Testing notifications on active checks?

peter · July 20, 2019, 7:07pm

I’ve taken over mid-implementation of a system with several notification requirements on a single alert (i.e. post to slack, victor-ops, email), and I’m trying to test notifications. I thought I’d be able to simply submit a passive check result to trigger notifications, but either that does not work for active checks, or my notifications are not working. Curious if there is a good method to manually trigger alert states so that I can test notifications during configuration.

Thanks!

winem · July 22, 2019, 7:07am

Are both set to true? enable_passive_checks and enable_active_checks? And how do you pass the results to icinga? Via the command file or the API?

I think you should see something in the icinga2.log in both cases. It should say if the service or host is not known or the result is somehow malformed.

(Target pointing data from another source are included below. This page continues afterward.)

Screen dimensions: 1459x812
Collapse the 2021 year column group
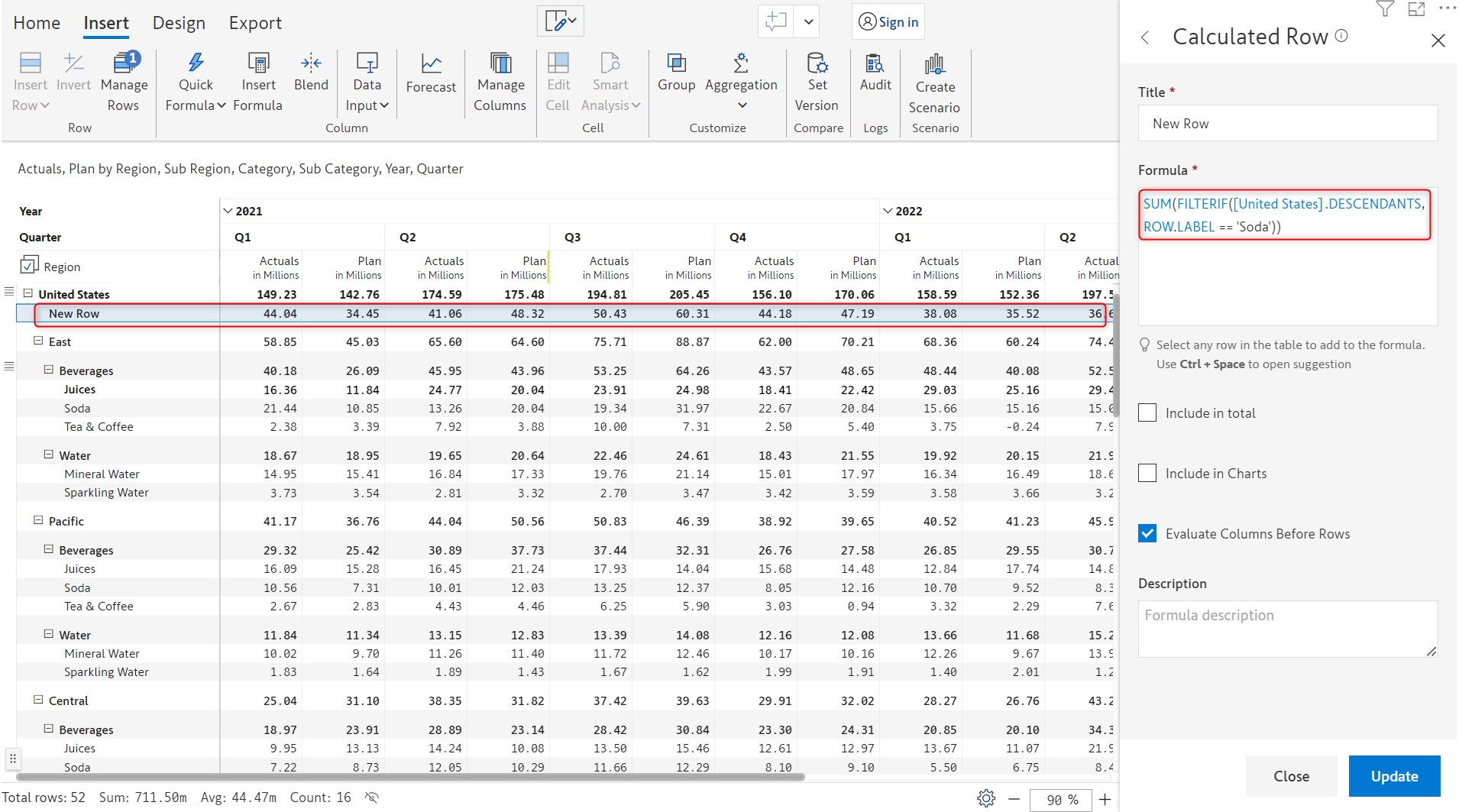pyautogui.click(x=228, y=211)
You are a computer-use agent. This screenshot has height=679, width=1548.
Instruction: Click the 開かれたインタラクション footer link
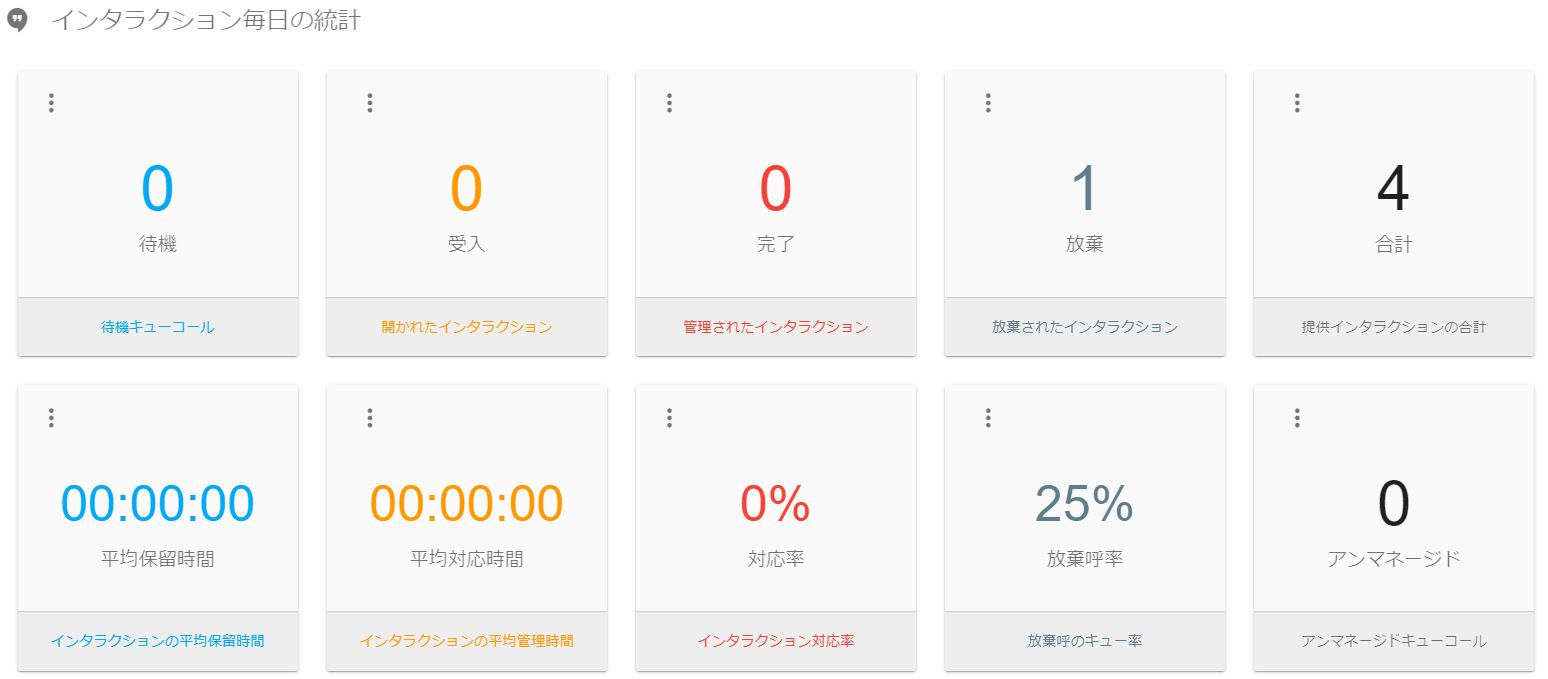pos(466,327)
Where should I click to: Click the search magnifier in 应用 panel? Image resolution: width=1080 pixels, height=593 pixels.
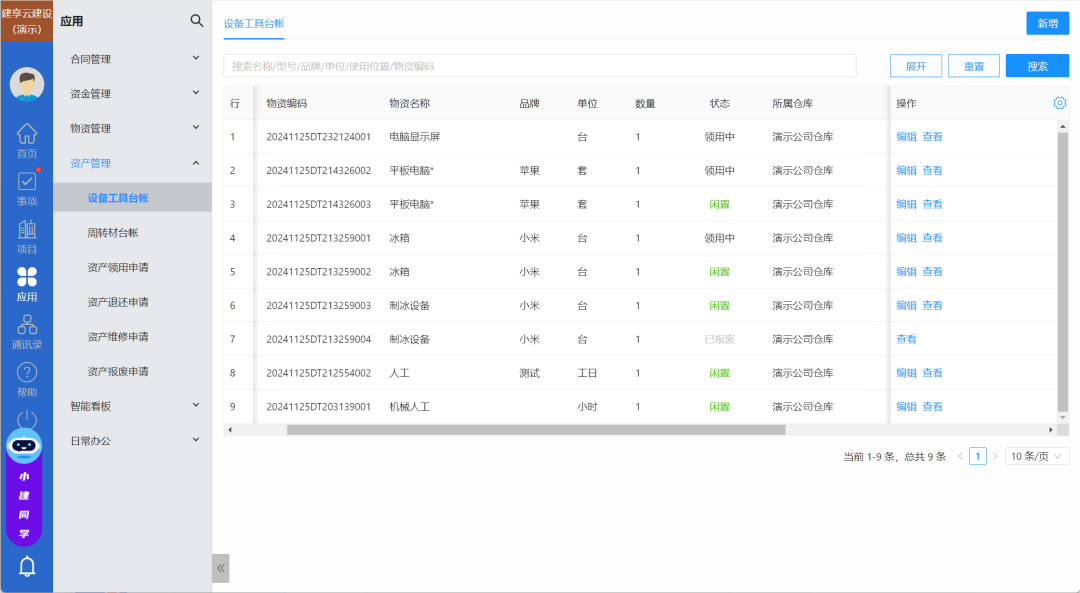197,21
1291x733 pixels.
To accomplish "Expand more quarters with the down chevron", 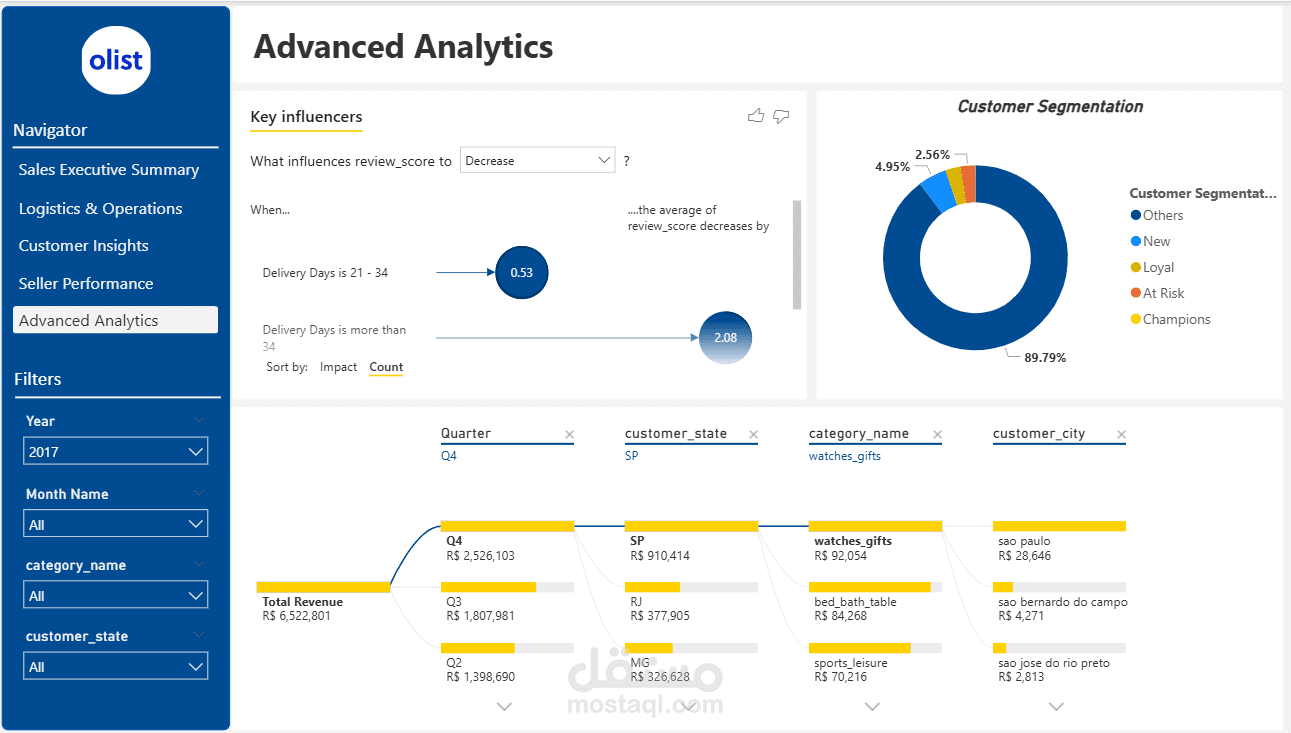I will (505, 707).
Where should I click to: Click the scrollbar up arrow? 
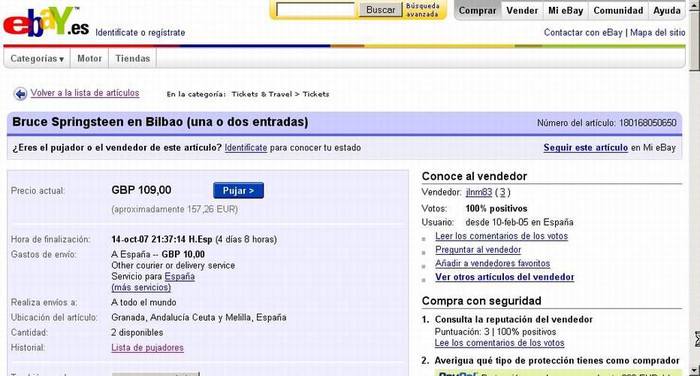point(695,4)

dnsmichi · July 22, 2019, 7:31am

I’m typically creating a dummy host/service with using the dummy check command. This allows for two purposes:

Send in check results via API
Do some calculations inside a lambda function in vars.dummy_text which help debugging the state and have that visible in Icinga Web 2 or the REST API

The check_interval and retry_interval values are somewhat high (1h for example) to allow manual testing with actual check results.

If max_check_attempts is not set, this is 3 by default, therefore I need to feed in 3 times critical via REST API action `process-check-result in order to trigger a HARD state change and notifications.

Inside the notification scope, there’s

a notification rule
a dummy user with a real email address
a notification command which triggers a script which “does something”. In order to see which values are available, the example mail notification script is sufficient. Maybe with a modification to dump all parameters in ARGV or add my own.

Once the notification is triggered, I follow the flow and trace it inside the debug log. Search for the checkable’s name, that’s the easiest way.

There’s some things to check as shown in the troubleshooting docs:

no hard state, investigate on here
notification but states/types filter don’t let it through
notification is paused in a HA setup, switch to the secondary master and trace it there
notification gets triggered but parameters to the script are missing - verify the command and then the script for these parameters.
notification is sent for user A, but not user group B - check the applied notification rules with object list and the corresponding notification objects.

And so on. That’s also my workflow when testing new Icinga releases or a PR fixing something.

Cheers,
Michael

peter · July 24, 2019, 8:15pm

interesting, thank you. I’ve been able to leverage a dummy alert and then toggle by adding/removing acknowledgement via livestatus (we use thruk as a front end.)